8. Notification de la demande de résiliation aux créanciers inscrits
Les obligations commerciales qui pèsent sur le commerçant et ses partenaires doivent faire l’objet d’une interprétation systémique tenant compte de l’ensemble des règles en cause ; si le fonds de commerce est protégé par la protection commerciale à l’égard du bailleur, ce dernier, par son droit de propriété sur ses locaux et ses privilèges, et les créanciers inscrits sur le fonds de commerce, par les privilèges et les formalités prévues par les règles sur les sûretés, l’on ne saurait exiger l’exécution des obligations de chacun que dans le cadre de l’équilibre dégagé par le système de protection mis en place. Ainsi, la notification de sa demande de résiliation aux créanciers inscrits, prévue par l’article 101 AUDCG va de pair avec l’obligation faite aux créanciers inscrits, de notifier au bailleur de l’immeuble, le bordereau d’inscription. C’est donc à bon droit que le bailleur plaide que la dénonciation du commandement tendant à l’expulsion du bailleur aux créanciers, ne se conçoit que s’il est établi que les créanciers ont signifié leur privilège au bailleur, et cela d’autant plus que l’article 81 de l’AUS prévoit qu’à défaut de cette signification, le créancier nanti ne peut se prévaloir des dispositions de l’article 87 du même Acte uniforme ; il s’en infère que le preneur dont l’inscription au registre du commerce n’est pas établie, ne peut invoquer plus de droit que n’en a le créancier nanti. Par conséquent, il y a lieu, d’infirmer le jugement entrepris, et statuant à nouveau, de prononcer la résiliation du bail pour inexécution par le preneur, de son obligation de paiement des loyers (CA Dakar, n°38, 18-1-2002 : Indivision Pierre, Michel et Robert LAHOUD, représentés par l’Agence Immobilière Jean Claude HELOU c/ Ibrahima DOUMBOUYA, www.ohada.com, Ohadata J-05-72, voir Ohadata J-05-67.

Suisse

Validité d’une résiliation pour non-paiement du loyer
Selon l’art. 257d al. 1 CO, lorsque, après la réception de la chose, le locataire a du retard pour s’acquitter d’un terme ou de frais accessoires échus, le bailleur peut lui fixer par écrit un délai de paiement et lui signifier qu’à défaut de règlement dans ce délai, il résiliera le bail .
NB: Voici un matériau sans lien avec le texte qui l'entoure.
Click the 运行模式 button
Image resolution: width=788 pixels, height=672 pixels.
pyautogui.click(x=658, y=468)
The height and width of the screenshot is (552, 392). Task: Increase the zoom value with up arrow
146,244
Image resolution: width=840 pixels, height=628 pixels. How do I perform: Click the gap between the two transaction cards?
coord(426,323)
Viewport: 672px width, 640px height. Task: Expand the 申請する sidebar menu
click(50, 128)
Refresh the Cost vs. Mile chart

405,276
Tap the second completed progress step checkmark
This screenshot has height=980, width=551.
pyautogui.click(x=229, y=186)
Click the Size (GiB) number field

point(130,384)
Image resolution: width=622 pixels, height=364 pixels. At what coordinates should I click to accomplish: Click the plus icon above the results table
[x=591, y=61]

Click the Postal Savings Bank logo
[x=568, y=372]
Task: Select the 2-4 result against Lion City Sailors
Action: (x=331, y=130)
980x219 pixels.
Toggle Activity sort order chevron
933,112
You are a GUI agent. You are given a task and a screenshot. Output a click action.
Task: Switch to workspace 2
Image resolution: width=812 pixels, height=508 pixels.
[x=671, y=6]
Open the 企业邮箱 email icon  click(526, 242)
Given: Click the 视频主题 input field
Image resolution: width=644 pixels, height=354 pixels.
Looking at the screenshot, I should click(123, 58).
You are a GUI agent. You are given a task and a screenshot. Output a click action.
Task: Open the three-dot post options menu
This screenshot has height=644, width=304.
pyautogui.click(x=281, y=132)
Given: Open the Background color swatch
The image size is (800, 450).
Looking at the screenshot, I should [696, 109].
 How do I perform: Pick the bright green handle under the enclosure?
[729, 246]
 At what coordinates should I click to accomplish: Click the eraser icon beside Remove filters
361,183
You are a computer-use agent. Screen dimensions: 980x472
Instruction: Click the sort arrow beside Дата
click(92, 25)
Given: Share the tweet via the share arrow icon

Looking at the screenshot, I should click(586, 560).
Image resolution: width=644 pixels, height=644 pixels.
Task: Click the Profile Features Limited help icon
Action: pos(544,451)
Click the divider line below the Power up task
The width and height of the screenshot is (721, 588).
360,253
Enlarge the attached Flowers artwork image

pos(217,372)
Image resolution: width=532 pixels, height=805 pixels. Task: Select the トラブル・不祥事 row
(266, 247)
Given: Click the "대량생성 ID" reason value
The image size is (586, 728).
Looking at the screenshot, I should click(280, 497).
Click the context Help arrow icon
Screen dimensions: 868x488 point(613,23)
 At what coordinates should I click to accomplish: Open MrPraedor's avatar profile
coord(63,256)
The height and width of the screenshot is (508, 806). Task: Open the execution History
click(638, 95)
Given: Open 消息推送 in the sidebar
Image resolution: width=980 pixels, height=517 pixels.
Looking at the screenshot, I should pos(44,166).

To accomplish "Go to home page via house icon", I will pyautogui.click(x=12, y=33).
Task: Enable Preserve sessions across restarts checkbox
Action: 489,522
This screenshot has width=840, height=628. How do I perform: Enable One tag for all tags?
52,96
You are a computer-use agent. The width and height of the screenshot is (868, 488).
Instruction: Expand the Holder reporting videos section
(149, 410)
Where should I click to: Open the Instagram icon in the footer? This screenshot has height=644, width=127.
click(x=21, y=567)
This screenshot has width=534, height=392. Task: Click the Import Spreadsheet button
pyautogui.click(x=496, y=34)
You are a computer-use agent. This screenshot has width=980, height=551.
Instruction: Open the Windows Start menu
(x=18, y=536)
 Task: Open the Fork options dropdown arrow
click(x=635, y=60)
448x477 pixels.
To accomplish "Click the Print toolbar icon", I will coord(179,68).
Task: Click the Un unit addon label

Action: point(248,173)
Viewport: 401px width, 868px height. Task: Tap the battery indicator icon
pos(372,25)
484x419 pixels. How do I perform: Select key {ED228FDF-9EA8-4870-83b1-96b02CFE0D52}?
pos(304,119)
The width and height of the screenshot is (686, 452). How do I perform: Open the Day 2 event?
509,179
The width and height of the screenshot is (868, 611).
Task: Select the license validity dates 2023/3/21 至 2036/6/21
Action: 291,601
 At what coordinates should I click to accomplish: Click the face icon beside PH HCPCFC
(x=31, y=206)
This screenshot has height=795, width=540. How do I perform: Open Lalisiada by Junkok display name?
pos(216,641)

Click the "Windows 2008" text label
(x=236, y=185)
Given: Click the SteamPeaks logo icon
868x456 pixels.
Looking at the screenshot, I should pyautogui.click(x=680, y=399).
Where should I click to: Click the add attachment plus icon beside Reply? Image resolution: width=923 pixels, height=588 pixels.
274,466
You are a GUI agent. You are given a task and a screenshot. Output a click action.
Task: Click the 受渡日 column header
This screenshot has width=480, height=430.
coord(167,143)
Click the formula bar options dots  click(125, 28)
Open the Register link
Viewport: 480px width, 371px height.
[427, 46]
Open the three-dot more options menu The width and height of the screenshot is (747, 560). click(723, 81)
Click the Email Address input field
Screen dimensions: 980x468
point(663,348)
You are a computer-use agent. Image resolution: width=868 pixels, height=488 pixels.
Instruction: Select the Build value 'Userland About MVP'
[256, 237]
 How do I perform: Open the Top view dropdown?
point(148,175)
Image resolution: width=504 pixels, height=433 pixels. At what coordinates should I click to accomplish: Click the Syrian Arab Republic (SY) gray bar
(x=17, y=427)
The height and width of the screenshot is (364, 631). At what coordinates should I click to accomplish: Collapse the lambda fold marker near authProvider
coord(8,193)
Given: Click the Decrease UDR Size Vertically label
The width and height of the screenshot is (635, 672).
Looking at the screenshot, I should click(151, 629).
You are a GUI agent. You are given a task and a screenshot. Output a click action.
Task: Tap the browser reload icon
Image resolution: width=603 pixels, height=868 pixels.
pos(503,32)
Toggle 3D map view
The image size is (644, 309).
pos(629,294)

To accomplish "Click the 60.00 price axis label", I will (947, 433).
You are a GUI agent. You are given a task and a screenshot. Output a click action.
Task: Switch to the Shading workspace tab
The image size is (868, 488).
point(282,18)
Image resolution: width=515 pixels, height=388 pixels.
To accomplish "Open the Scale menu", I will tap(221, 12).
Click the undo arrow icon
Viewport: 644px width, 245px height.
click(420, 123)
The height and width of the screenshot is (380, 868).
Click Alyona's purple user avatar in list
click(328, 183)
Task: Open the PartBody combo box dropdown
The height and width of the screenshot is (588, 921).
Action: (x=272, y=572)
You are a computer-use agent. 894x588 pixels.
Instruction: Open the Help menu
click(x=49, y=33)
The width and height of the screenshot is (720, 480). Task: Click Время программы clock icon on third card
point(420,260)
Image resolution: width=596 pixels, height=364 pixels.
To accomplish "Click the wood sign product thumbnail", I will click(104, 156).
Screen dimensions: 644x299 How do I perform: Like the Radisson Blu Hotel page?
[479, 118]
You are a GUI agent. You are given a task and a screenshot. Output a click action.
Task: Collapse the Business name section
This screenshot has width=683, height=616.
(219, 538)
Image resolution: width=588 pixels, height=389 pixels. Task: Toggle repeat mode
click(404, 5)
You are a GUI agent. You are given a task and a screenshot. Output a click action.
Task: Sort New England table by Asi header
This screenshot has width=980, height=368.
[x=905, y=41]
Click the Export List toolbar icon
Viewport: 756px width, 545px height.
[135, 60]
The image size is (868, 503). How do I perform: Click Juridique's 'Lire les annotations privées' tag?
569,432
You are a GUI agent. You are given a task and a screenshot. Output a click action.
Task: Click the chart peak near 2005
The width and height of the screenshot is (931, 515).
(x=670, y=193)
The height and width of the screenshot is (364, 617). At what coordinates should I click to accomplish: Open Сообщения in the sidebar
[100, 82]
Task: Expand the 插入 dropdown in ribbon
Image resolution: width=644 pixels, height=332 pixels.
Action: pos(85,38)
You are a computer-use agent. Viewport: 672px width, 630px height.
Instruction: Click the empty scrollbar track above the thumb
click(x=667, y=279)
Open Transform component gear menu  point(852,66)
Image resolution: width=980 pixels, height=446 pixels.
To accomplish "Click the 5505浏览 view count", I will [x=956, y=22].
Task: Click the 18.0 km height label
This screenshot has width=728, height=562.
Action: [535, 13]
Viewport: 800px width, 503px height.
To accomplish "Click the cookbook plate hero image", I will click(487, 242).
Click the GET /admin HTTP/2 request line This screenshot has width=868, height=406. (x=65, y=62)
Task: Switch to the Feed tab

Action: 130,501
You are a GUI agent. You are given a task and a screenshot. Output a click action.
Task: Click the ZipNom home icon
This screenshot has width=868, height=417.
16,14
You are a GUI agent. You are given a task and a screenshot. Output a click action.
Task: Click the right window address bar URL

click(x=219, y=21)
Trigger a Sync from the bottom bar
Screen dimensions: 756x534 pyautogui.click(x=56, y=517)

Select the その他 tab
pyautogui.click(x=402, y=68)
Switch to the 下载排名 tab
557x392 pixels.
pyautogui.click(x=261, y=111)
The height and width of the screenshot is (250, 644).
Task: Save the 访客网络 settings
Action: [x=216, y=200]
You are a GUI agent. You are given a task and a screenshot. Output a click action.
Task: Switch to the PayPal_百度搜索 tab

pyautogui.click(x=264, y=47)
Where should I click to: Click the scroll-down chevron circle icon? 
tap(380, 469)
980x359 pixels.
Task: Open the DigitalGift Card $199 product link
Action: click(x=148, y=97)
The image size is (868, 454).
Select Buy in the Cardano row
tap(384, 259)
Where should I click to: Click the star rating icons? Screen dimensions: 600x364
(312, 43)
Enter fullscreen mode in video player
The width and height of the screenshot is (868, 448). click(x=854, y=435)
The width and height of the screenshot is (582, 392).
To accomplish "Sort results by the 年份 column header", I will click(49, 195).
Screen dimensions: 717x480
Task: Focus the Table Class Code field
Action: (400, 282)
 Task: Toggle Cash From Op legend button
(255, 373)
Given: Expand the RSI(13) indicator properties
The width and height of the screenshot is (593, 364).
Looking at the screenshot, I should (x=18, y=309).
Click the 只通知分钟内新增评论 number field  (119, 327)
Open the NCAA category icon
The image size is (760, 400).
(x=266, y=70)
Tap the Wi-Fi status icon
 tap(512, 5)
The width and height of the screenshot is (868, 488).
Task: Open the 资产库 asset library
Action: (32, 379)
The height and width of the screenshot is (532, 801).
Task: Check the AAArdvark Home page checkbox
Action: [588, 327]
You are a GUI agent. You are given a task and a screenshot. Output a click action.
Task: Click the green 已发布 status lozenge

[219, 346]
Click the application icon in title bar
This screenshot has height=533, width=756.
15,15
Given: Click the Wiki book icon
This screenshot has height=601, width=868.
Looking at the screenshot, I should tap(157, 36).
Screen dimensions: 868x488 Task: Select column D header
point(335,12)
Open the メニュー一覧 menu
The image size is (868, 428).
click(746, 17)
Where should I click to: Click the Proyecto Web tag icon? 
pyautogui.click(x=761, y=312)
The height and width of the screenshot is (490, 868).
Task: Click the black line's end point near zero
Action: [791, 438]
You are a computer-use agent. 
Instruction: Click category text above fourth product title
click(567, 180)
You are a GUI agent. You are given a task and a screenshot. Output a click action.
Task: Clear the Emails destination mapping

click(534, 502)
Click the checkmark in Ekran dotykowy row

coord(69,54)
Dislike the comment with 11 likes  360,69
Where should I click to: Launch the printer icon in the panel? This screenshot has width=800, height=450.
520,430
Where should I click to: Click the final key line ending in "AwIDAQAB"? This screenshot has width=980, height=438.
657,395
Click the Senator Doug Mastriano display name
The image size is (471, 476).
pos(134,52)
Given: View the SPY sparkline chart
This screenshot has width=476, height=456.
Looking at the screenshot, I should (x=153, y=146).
Le délai doit être d’au moins trente jours pour les baux d’habitations ou de locaux commerciaux .
L’art. 257d al. 2 CO spécifie que, faute de paiement dans le délai fixé, les baux d’habitations et de locaux commerciaux peuvent être résiliés moyennant un délai de congé minimum de trente jours pour la fin d’un mois. (Tribunal fédéral suisse, 1re cour civile, 05 août 2005, 4C.131/2005.)